§ EXERCISE DETAILS
The records beneath should be restated word for word.

--- RECORD EXCERPTS ---

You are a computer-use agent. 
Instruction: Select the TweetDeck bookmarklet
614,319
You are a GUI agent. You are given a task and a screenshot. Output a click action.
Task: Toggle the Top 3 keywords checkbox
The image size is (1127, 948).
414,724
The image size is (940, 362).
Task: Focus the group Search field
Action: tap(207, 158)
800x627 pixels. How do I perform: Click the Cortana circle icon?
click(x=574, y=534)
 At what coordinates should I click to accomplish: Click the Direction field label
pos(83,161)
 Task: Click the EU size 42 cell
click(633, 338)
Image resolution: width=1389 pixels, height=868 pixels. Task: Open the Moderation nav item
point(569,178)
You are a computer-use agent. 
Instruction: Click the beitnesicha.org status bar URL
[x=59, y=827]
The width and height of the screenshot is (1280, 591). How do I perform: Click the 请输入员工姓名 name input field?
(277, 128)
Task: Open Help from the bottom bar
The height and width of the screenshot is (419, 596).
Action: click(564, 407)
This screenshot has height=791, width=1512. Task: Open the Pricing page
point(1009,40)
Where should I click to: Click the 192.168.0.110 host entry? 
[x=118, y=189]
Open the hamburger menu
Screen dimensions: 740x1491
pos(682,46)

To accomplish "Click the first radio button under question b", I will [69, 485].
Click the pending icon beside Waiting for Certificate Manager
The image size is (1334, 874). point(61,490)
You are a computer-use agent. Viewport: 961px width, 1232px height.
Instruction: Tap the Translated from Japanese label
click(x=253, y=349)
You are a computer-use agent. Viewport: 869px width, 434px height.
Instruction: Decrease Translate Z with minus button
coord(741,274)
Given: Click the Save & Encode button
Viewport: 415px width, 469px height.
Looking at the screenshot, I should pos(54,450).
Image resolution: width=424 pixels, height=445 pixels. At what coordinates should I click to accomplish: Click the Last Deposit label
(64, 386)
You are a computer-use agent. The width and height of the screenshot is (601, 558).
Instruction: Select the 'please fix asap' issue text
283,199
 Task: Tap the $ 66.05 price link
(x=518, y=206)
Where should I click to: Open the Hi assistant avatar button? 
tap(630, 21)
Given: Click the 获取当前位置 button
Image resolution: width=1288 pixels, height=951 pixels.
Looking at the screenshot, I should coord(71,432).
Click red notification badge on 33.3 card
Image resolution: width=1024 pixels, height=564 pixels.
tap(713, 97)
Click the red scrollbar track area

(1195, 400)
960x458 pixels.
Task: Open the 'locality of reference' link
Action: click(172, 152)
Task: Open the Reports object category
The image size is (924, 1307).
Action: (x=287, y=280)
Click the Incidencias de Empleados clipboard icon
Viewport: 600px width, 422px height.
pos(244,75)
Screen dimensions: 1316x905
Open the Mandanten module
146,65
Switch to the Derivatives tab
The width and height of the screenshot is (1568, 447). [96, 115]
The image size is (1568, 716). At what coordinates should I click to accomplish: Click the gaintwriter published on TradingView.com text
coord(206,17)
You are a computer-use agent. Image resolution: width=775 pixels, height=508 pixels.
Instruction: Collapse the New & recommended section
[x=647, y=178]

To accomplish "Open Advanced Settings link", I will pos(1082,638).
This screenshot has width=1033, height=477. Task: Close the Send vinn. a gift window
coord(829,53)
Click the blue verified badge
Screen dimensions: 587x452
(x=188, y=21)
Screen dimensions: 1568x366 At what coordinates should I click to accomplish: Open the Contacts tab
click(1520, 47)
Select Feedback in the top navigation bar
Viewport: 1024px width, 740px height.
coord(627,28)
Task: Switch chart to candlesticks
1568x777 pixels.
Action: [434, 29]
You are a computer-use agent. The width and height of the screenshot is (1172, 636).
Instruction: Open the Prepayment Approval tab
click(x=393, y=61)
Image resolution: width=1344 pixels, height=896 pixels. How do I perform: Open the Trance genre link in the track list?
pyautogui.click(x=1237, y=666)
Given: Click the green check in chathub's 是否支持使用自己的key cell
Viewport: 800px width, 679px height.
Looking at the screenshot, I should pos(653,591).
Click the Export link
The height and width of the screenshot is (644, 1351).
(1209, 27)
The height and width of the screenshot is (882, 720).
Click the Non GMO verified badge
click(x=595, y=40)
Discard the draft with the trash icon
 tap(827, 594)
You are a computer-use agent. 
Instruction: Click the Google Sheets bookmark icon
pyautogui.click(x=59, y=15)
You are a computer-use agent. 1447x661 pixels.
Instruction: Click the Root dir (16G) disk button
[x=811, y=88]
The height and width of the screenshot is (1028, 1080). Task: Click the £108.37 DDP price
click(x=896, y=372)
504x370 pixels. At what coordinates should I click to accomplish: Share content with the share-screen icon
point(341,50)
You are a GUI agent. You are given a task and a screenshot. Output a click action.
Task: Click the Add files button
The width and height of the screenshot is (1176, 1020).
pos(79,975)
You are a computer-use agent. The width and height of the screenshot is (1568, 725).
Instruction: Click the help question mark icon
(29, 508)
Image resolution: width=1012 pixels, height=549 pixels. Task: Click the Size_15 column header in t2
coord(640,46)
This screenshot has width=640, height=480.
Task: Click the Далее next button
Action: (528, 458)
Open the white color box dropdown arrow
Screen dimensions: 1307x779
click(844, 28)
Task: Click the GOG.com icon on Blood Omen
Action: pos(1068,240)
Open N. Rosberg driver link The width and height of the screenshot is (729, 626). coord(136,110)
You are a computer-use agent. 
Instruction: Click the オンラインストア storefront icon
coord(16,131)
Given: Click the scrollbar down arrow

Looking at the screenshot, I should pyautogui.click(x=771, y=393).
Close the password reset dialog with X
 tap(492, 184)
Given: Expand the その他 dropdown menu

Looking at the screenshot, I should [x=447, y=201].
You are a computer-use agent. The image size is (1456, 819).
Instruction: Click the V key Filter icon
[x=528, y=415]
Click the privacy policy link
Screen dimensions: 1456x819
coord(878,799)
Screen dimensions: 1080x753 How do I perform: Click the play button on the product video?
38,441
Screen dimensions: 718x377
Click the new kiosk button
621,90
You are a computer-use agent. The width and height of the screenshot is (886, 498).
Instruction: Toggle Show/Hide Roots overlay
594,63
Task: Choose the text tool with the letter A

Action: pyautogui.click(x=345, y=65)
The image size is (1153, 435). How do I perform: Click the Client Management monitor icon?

---

§ TASK RESPONSE
You are a computer-use agent. 
Instruction: Select the TweetDeck bookmarklet
614,319
You are a GUI agent. You are given a task and a screenshot. Output a click action.
Task: Toggle the Top 3 keywords checkbox
The image size is (1127, 948).
414,724
The image size is (940, 362).
Task: Focus the group Search field
Action: tap(207, 158)
800x627 pixels. How do I perform: Click the Cortana circle icon?
click(x=574, y=534)
 At what coordinates should I click to accomplish: Click the Direction field label
pos(83,161)
 Task: Click the EU size 42 cell
click(633, 338)
Image resolution: width=1389 pixels, height=868 pixels. Task: Open the Moderation nav item
point(569,178)
You are a computer-use agent. 
Instruction: Click the beitnesicha.org status bar URL
[x=59, y=827]
The width and height of the screenshot is (1280, 591). How do I perform: Click the 请输入员工姓名 name input field?
(277, 128)
Task: Open Help from the bottom bar
The height and width of the screenshot is (419, 596).
Action: click(564, 407)
This screenshot has height=791, width=1512. Task: Open the Pricing page
point(1009,40)
Where should I click to: Click the 192.168.0.110 host entry? 
[x=118, y=189]
Open the hamburger menu
Screen dimensions: 740x1491
pos(682,46)

To accomplish "Click the first radio button under question b", I will [69, 485].
Click the pending icon beside Waiting for Certificate Manager
The image size is (1334, 874). point(61,490)
You are a computer-use agent. Viewport: 961px width, 1232px height.
Instruction: Tap the Translated from Japanese label
click(x=253, y=349)
You are a computer-use agent. Viewport: 869px width, 434px height.
Instruction: Decrease Translate Z with minus button
coord(741,274)
Given: Click the Save & Encode button
Viewport: 415px width, 469px height.
Looking at the screenshot, I should pos(54,450).
Image resolution: width=424 pixels, height=445 pixels. At what coordinates should I click to accomplish: Click the Last Deposit label
(64, 386)
You are a computer-use agent. The width and height of the screenshot is (601, 558).
Instruction: Select the 'please fix asap' issue text
283,199
 Task: Tap the $ 66.05 price link
(x=518, y=206)
Where should I click to: Open the Hi assistant avatar button? 
tap(630, 21)
Given: Click the 获取当前位置 button
Image resolution: width=1288 pixels, height=951 pixels.
Looking at the screenshot, I should coord(71,432).
Click red notification badge on 33.3 card
Image resolution: width=1024 pixels, height=564 pixels.
tap(713, 97)
Click the red scrollbar track area

(1195, 400)
960x458 pixels.
Task: Open the 'locality of reference' link
Action: click(172, 152)
Task: Open the Reports object category
The image size is (924, 1307).
Action: (x=287, y=280)
Click the Incidencias de Empleados clipboard icon
Viewport: 600px width, 422px height.
pos(244,75)
Screen dimensions: 1316x905
Open the Mandanten module
146,65
Switch to the Derivatives tab
The width and height of the screenshot is (1568, 447). [96, 115]
The image size is (1568, 716). At what coordinates should I click to accomplish: Click the gaintwriter published on TradingView.com text
coord(206,17)
You are a computer-use agent. Image resolution: width=775 pixels, height=508 pixels.
Instruction: Collapse the New & recommended section
[x=647, y=178]

To accomplish "Open Advanced Settings link", I will pos(1082,638).
This screenshot has width=1033, height=477. Task: Close the Send vinn. a gift window
coord(829,53)
Click the blue verified badge
Screen dimensions: 587x452
(x=188, y=21)
Screen dimensions: 1568x366 At what coordinates should I click to accomplish: Open the Contacts tab
click(1520, 47)
Select Feedback in the top navigation bar
Viewport: 1024px width, 740px height.
coord(627,28)
Task: Switch chart to candlesticks
1568x777 pixels.
Action: [434, 29]
You are a computer-use agent. The width and height of the screenshot is (1172, 636).
Instruction: Open the Prepayment Approval tab
click(x=393, y=61)
Image resolution: width=1344 pixels, height=896 pixels. How do I perform: Open the Trance genre link in the track list?
pyautogui.click(x=1237, y=666)
Given: Click the green check in chathub's 是否支持使用自己的key cell
Viewport: 800px width, 679px height.
Looking at the screenshot, I should pos(653,591).
Click the Export link
The height and width of the screenshot is (644, 1351).
(1209, 27)
The height and width of the screenshot is (882, 720).
Click the Non GMO verified badge
click(x=595, y=40)
Discard the draft with the trash icon
 tap(827, 594)
You are a computer-use agent. 
Instruction: Click the Google Sheets bookmark icon
pyautogui.click(x=59, y=15)
You are a computer-use agent. 1447x661 pixels.
Instruction: Click the Root dir (16G) disk button
[x=811, y=88]
The height and width of the screenshot is (1028, 1080). Task: Click the £108.37 DDP price
click(x=896, y=372)
504x370 pixels. At what coordinates should I click to accomplish: Share content with the share-screen icon
point(341,50)
You are a GUI agent. You are given a task and a screenshot. Output a click action.
Task: Click the Add files button
The width and height of the screenshot is (1176, 1020).
pos(79,975)
You are a computer-use agent. The width and height of the screenshot is (1568, 725).
Instruction: Click the help question mark icon
(29, 508)
Image resolution: width=1012 pixels, height=549 pixels. Task: Click the Size_15 column header in t2
coord(640,46)
This screenshot has width=640, height=480.
Task: Click the Далее next button
Action: (528, 458)
Open the white color box dropdown arrow
Screen dimensions: 1307x779
click(844, 28)
Task: Click the GOG.com icon on Blood Omen
Action: pos(1068,240)
Open N. Rosberg driver link The width and height of the screenshot is (729, 626). coord(136,110)
You are a computer-use agent. 
Instruction: Click the オンラインストア storefront icon
coord(16,131)
Given: Click the scrollbar down arrow

Looking at the screenshot, I should pyautogui.click(x=771, y=393).
Close the password reset dialog with X
 tap(492, 184)
Given: Expand the その他 dropdown menu

Looking at the screenshot, I should [x=447, y=201].
You are a computer-use agent. The image size is (1456, 819).
Instruction: Click the V key Filter icon
[x=528, y=415]
Click the privacy policy link
Screen dimensions: 1456x819
coord(878,799)
Screen dimensions: 1080x753 How do I perform: Click the play button on the product video?
38,441
Screen dimensions: 718x377
Click the new kiosk button
621,90
You are a computer-use agent. The width and height of the screenshot is (886, 498).
Instruction: Toggle Show/Hide Roots overlay
594,63
Task: Choose the text tool with the letter A

Action: pyautogui.click(x=345, y=65)
The image size is (1153, 435). How do I perform: Click the Client Management monitor icon?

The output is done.